===== DATA FOR REVIEW

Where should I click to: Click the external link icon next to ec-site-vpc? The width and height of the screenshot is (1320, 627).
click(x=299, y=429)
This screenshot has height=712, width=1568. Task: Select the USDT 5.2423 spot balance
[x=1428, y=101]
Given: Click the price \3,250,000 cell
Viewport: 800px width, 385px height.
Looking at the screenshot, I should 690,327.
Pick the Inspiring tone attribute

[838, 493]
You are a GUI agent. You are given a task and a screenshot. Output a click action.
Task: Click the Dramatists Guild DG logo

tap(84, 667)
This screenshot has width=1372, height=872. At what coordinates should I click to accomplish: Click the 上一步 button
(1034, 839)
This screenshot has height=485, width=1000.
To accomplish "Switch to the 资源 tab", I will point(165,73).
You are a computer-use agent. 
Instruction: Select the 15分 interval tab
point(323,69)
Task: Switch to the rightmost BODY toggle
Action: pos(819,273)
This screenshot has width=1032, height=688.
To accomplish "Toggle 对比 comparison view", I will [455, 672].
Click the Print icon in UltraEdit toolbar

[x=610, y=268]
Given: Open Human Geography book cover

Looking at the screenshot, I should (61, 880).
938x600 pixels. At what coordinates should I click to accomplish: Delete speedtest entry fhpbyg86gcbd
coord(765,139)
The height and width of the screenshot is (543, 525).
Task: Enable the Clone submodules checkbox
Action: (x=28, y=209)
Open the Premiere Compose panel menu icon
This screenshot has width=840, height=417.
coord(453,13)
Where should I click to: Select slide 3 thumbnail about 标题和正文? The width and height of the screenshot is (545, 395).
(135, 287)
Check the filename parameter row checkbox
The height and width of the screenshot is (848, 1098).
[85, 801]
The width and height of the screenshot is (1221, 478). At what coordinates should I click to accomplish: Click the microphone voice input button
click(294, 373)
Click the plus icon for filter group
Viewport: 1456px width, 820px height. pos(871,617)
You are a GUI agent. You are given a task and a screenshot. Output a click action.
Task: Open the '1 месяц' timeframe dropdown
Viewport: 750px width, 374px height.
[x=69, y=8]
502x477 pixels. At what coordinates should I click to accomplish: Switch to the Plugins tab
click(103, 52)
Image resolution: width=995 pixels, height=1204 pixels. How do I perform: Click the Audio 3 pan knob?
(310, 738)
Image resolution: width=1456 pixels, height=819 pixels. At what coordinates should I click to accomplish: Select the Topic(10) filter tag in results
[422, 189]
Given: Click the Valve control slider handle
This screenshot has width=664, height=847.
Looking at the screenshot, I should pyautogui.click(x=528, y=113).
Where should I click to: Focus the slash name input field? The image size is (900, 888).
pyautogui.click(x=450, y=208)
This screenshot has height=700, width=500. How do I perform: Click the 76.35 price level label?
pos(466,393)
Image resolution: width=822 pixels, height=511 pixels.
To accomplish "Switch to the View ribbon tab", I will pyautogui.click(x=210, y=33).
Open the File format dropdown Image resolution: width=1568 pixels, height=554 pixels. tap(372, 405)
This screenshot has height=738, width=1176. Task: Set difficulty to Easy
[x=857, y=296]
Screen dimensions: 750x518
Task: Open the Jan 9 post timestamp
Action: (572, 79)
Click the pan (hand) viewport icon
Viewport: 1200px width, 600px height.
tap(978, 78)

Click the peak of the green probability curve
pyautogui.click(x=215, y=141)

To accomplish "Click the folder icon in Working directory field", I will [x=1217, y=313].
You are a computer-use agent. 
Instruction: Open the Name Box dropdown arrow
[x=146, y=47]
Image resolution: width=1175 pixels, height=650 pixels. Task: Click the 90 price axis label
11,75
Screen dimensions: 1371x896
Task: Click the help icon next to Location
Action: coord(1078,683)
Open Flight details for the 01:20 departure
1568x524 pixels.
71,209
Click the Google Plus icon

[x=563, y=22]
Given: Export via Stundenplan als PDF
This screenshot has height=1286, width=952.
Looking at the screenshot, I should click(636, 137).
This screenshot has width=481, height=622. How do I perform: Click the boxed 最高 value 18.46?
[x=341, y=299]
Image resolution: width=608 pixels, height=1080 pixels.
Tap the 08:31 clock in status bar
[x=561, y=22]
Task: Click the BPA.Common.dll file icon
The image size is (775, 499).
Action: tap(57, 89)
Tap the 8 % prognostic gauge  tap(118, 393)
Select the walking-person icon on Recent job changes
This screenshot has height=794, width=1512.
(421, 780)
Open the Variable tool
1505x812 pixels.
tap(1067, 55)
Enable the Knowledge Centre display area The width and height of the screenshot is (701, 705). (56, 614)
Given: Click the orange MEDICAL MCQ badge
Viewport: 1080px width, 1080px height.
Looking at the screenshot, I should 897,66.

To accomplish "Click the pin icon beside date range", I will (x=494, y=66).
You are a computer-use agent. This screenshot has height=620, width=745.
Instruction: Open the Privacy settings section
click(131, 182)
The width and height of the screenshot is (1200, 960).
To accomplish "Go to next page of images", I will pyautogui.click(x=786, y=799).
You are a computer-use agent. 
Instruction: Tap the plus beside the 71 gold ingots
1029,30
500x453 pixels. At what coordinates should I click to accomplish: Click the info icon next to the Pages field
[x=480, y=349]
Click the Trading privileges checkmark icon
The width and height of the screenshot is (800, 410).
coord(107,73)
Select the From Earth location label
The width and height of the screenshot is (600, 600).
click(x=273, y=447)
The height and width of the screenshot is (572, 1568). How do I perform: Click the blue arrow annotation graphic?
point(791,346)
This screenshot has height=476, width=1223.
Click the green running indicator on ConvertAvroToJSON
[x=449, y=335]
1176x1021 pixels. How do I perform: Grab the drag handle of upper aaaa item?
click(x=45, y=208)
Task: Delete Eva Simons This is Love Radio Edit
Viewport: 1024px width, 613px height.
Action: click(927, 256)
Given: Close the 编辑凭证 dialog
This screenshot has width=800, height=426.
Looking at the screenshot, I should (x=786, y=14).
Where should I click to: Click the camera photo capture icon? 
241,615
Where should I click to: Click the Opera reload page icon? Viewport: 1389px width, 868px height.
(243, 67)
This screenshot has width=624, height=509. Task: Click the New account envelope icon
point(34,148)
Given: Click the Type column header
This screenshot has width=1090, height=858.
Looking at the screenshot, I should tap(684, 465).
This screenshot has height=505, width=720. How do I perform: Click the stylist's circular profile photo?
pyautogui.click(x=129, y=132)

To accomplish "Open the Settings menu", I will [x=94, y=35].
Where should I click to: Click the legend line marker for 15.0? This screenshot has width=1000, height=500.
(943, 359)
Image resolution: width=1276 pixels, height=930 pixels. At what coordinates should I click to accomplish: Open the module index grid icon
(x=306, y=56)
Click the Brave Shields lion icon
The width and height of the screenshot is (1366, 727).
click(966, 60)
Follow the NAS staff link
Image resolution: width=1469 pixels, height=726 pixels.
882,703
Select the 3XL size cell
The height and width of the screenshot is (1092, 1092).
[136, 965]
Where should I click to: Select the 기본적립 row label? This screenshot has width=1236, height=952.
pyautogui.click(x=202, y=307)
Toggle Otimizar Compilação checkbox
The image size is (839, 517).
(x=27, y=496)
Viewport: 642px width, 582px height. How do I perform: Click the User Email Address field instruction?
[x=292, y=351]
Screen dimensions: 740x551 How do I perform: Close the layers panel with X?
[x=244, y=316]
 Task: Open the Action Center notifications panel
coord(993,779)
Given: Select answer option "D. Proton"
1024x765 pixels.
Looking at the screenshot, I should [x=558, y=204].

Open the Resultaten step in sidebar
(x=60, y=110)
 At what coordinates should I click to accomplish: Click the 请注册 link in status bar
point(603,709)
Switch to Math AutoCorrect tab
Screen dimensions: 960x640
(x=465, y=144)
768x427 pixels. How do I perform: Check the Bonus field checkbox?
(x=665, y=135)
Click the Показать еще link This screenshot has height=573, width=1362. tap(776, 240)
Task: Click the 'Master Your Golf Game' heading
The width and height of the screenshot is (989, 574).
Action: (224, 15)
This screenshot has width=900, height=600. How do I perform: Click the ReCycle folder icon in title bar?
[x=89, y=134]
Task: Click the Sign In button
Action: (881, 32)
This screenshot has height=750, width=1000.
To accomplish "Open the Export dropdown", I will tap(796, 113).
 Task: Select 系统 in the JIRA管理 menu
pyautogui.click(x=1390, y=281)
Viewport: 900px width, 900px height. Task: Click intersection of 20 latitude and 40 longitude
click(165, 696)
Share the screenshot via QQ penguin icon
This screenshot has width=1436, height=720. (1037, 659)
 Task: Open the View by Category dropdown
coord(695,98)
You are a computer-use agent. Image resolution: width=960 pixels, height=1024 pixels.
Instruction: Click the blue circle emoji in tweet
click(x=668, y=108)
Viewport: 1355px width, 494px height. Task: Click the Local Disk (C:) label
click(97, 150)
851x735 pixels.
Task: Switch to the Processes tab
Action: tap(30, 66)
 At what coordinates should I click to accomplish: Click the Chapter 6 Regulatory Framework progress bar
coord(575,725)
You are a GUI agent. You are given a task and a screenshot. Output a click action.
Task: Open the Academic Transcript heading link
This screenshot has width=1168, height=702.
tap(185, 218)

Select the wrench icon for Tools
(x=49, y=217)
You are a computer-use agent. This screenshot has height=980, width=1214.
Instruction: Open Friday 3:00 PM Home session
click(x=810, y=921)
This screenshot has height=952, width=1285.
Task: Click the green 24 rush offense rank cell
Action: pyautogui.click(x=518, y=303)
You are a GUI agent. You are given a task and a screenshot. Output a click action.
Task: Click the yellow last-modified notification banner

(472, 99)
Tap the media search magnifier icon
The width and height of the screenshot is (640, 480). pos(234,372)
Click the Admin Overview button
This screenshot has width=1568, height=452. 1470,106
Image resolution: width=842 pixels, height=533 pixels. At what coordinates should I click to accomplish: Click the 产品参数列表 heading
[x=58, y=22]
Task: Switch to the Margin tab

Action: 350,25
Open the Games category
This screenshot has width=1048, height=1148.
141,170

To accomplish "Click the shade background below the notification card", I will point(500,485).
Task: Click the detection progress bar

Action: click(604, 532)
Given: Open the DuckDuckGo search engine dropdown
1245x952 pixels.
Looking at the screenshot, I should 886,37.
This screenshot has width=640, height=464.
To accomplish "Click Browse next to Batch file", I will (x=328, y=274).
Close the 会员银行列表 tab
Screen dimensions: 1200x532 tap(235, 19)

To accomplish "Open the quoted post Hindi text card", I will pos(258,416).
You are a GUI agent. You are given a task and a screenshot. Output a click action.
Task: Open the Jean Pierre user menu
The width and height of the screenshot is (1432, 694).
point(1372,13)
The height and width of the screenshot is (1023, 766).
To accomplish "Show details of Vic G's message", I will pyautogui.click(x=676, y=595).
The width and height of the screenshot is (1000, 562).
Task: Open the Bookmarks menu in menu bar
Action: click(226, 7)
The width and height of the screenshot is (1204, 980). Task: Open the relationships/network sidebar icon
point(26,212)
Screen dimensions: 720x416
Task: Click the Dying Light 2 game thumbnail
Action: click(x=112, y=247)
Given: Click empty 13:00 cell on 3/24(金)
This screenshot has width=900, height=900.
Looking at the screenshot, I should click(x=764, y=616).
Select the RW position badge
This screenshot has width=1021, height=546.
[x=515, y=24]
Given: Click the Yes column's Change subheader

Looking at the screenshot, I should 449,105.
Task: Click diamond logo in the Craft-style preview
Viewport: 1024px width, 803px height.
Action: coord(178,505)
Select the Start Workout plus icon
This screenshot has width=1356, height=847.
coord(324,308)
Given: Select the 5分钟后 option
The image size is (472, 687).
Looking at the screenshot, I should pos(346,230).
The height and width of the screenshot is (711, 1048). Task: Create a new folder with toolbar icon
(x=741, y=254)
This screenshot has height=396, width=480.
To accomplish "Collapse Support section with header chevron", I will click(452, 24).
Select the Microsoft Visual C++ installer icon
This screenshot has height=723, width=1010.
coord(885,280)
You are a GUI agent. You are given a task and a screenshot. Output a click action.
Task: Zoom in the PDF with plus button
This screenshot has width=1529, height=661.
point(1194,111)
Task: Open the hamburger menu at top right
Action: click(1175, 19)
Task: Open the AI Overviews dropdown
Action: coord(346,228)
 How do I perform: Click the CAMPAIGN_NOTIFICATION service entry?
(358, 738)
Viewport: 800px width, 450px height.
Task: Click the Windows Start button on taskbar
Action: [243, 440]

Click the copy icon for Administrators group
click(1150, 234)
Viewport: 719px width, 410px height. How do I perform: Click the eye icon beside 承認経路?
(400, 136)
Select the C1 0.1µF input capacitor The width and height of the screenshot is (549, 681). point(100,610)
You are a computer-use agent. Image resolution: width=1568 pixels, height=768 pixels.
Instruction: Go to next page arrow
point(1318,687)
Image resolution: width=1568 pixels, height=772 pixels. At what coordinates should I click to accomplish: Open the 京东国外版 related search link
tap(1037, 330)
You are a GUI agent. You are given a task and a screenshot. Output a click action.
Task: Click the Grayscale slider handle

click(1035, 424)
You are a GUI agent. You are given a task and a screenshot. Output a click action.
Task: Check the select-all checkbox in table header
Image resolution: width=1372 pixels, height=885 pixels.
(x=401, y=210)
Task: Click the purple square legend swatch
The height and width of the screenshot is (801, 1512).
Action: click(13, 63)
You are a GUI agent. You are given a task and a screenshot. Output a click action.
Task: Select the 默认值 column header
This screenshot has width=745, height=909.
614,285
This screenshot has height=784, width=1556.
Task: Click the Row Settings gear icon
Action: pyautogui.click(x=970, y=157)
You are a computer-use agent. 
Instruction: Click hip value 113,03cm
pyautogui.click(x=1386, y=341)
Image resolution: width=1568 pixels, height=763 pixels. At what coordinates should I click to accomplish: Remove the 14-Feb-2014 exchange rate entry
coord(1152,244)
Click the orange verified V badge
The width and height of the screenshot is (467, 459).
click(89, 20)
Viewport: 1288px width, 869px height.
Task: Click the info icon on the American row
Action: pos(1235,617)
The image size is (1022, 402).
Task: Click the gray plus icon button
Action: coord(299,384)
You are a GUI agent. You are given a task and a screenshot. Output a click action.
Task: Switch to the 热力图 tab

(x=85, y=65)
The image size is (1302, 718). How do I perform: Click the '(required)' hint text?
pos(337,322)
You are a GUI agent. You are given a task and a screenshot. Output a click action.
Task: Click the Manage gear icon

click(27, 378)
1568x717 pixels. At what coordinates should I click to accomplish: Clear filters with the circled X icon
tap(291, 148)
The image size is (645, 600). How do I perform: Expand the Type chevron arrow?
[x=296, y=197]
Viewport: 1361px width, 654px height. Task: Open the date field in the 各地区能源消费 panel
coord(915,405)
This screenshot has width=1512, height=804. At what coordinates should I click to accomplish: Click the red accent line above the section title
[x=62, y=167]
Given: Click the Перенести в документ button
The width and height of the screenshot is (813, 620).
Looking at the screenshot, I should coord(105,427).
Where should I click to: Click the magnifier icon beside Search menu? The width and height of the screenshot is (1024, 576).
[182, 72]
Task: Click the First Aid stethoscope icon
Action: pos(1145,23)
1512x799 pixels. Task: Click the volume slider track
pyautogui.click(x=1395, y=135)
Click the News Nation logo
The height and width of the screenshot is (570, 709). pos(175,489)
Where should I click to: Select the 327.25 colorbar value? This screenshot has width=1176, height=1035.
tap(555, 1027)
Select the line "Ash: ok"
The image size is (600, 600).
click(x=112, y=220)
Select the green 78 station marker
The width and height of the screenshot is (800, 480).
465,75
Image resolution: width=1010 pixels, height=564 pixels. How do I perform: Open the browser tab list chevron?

==========

▶ **PROBLEM TO WORK ON**
Above are the entries. Output exactly the lines beginning with the line that has "Task: Zoom in the PDF with plus button" and ending with the line that has "Select the C1".

▶ **RESPONSE FOR THIS EXERCISE**
Task: Zoom in the PDF with plus button
This screenshot has width=1529, height=661.
point(1194,111)
Task: Open the hamburger menu at top right
Action: click(1175, 19)
Task: Open the AI Overviews dropdown
Action: coord(346,228)
 How do I perform: Click the CAMPAIGN_NOTIFICATION service entry?
(358, 738)
Viewport: 800px width, 450px height.
Task: Click the Windows Start button on taskbar
Action: [243, 440]

Click the copy icon for Administrators group
click(1150, 234)
Viewport: 719px width, 410px height. How do I perform: Click the eye icon beside 承認経路?
(400, 136)
Select the C1 0.1µF input capacitor The width and height of the screenshot is (549, 681). point(100,610)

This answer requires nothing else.